Find the line with "Click the airplane" and the line with "The height and" in the entries below; output exactly those two lines, every line between them, and no others.

Data records:
•••

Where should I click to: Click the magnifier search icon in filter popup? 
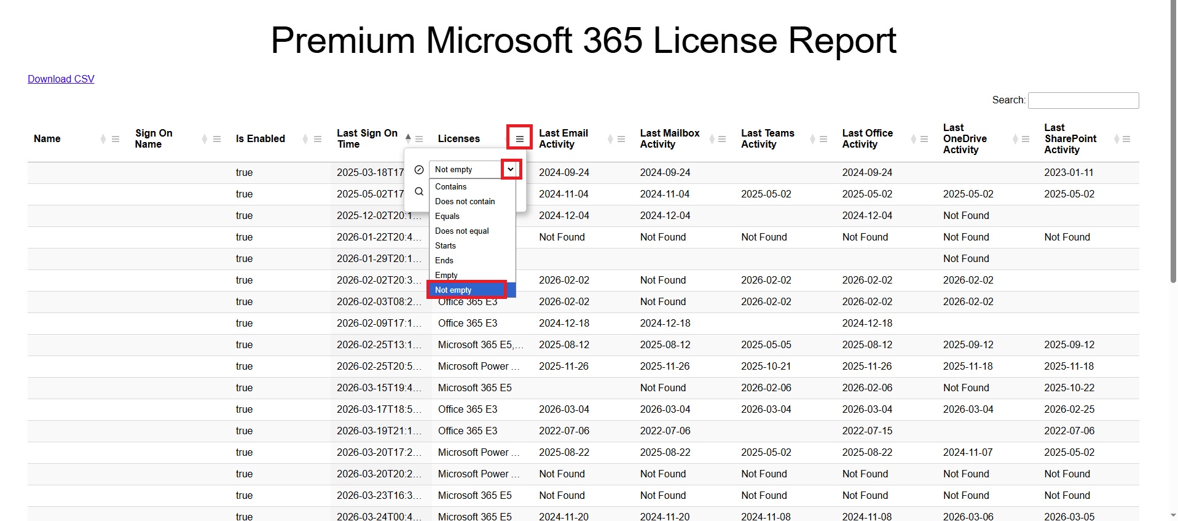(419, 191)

•••

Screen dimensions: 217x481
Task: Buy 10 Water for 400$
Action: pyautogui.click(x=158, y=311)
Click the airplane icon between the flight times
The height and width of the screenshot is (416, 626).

•••

Solution for this problem:
Click the airplane icon between the flight times
The height and width of the screenshot is (416, 626).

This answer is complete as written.